Michael · Michael · commit a06fa2ade5d3 · 2025-07-03T17:55:04.000+10:00
diff --git a/.gitignore b/.gitignore
@@ -35,3 +35,6 @@ var/
 .installed.cfg
 *.egg
 MANIFES
+
+# Test files
+*.xlsx
diff --git a/team_former/make_teams.py b/team_former/make_teams.py
@@ -7,12 +7,51 @@
 from ortools.sat.python import cp_model
 
 
+def parse_preferences(df):
+    """Parse positive and negative preferences from the DataFrame columns."""
+    id_to_index = {row["Student_ID"]: idx for idx, row in df.iterrows()}
+
+    positive_prefs = []
+    negative_prefs = []
+
+    has_pos = "Prefer_With" in df.columns
+    has_neg = "Prefer_Not_With" in df.columns
+
+    for _, row in df.iterrows():
+        student = row["Student_ID"].strip()
+
+        # Positive preferences
+        if has_pos and pd.notna(row["Prefer_With"]) and row["Prefer_With"].strip():
+            preferred = [s.strip() for s in row["Prefer_With"].split(",") if s.strip()]
+            for target in preferred:
+                positive_prefs.append((student, target))
+
+        # Negative preferences
+        if (
+            has_neg
+            and pd.notna(row["Prefer_Not_With"])
+            and row["Prefer_Not_With"].strip()
+        ):
+            not_preferred = [
+                s.strip() for s in row["Prefer_Not_With"].split(",") if s.strip()
+            ]
+            for target in not_preferred:
+                negative_prefs.append((student, target))
+
+    positive_prefs = [(id_to_index[a], id_to_index[b]) for (a, b) in positive_prefs]
+    negative_prefs = [(id_to_index[a], id_to_index[b]) for (a, b) in negative_prefs]
+
+    return positive_prefs, negative_prefs
+
+
 def allocate_teams(
     *,
     input_file="students.xlsx",
     sheet_name=0,
     output_file="class_teams.xlsx",
     wam_weight=0.05,
+    pos_pref_weight=0.05,
+    neg_pref_weight=0.1,
     min_team_size=4,
     max_team_size=5,
     max_solve_time=60,
@@ -25,6 +64,8 @@ def allocate_teams(
         sheet_name (int or str): Sheet index or name.

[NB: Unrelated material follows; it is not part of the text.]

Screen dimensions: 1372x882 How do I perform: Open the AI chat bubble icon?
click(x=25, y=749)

         output_file (str): Output Excel file with team assignments.
         wam_weight (float): Weight for WAM balancing in the objective.
+        pos_pref_weight (float): Weight for positive preference balancing in the objective.

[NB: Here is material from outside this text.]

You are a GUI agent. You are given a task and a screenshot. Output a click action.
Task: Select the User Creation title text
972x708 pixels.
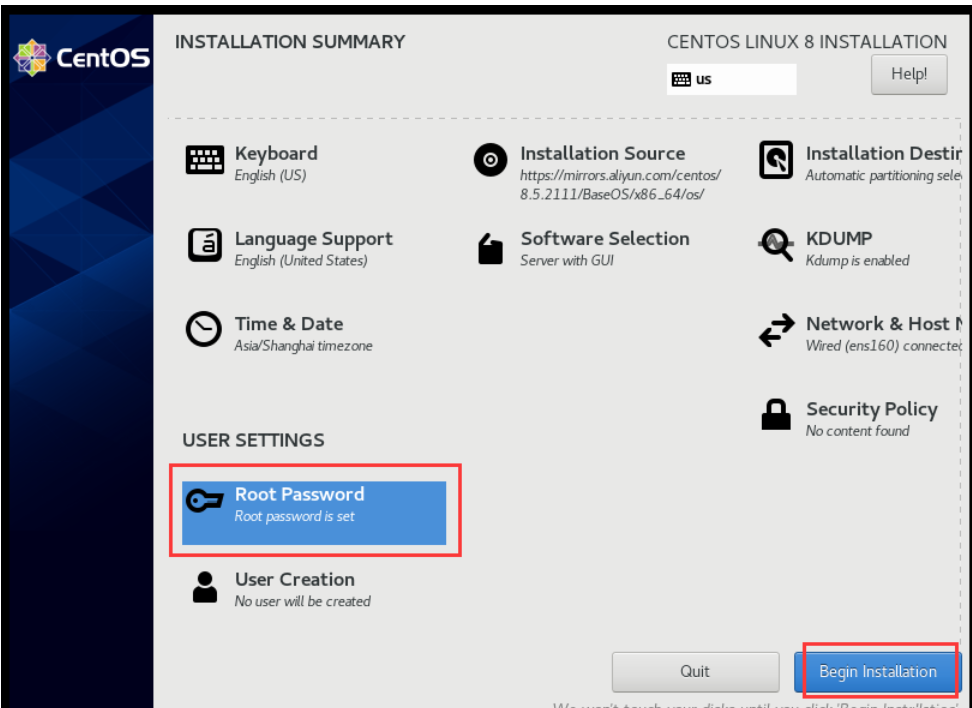pos(294,579)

+        neg_pref_weight (float): Weight for negative preference balancing in the objective.
         min_team_size (int): Minimum number of students per team.
         max_team_size (int): Maximum number of students per team.

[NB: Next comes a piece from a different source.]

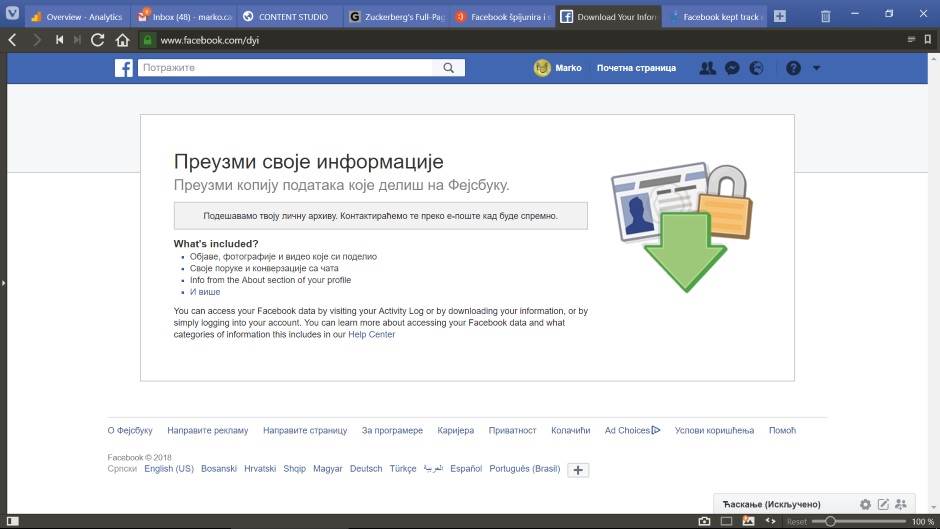Expand more languages plus button

pos(578,470)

         max_solve_time (int): Solver timeout in seconds.
@@ -41,6 +82,8 @@ def allocate_teams(
     global_avg_wam = sum(wams) // len(wams)
     max_teams = num_students // min_team_size
 
+    pos_preferences, neg_preferences = parse_preferences(student_df)
+
     model = cp_model.CpModel()
 
     # Variables
@@ -103,8 +146,34 @@ def allocate_teams(
         model.AddMultiplicationEquality(squared_diff, [diff, diff])
         squared_deviation_terms.append(squared_diff)
 
+    pref_bonus_terms = []  # student indices who prefer each other
+    for i, j in pos_preferences:
+        for team in range(max_teams):
+            together = model.NewBoolVar(f"prefer_{i}_{j}_team_{team}")
+            model.AddBoolAnd([assign[i, team], assign[j, team]]).OnlyEnforceIf(together)
+            model.AddBoolOr(
+                [assign[i, team].Not(), assign[j, team].Not()]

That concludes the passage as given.